# Linear Algebra for ML — FAANG-Level Lab

**Goal:** Build shape intuition + compute core linear algebra objects used in ML.

**Outcome:** You can implement least squares, projections, eigen decomposition intuition, and SVD-based PCA.


In [2]:
import numpy as np

def check(name: str, cond: bool):
    if not cond:
        raise AssertionError(f'Failed: {name}')
    print(f'OK: {name}')

rng = np.random.default_rng(0)

## Section 1 — Vectors, Dot Product, Norms

### Task 1.1: Implement dot + L2 norm (no np.linalg.norm)

# HINT:
- dot(x,y) = sum(x_i * y_i)
- ||x||_2 = sqrt(dot(x,x))

**Explain:** What does dot product measure geometrically?

it takes direction into account and measures the projection of one vector on to another vector.

In [3]:
def dot(x, y):
    # TODO
    return sum(x * y)

def l2_norm(x):
    # TODO
    return np.sqrt(sum(x * x))

x = np.array([1., 2., 3.])
y = np.array([4., 5., 6.])
check('dot', abs(dot(x,y) - 32.0) < 1e-9)
check('norm', abs(l2_norm(x) - np.sqrt(14.0)) < 1e-9)

OK: dot
OK: norm


## Section 2 — Matrix Multiplication + Shapes

### Task 2.1: Validate shapes and compute A@B

Given A (n,d) and B (d,k) compute C (n,k).
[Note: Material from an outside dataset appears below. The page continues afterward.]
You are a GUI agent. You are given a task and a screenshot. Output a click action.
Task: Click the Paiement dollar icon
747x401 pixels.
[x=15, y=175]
**FAANG gotcha:** Many bugs are shape bugs. Always assert shapes.

In [4]:
A = rng.standard_normal((5, 3))
B = rng.standard_normal((3, 2))

# TODO: compute C
C = A @ B # Other ways to do it are C = np.dot(A, B) or C = np.matmul(A, B)

check('C_shape', C.shape == (5, 2))
check('matmul_close', np.allclose(C, A @ B))

OK: C_shape
OK: matmul_close


## Section 3 — Projections (Least Squares Intuition)

### Task 3.1: Project vector v onto vector u

proj_u(v) = (u^T v / u^T u) * u

# HINT:
- Use your dot()

**Explain:** Why does projection show up in linear regression?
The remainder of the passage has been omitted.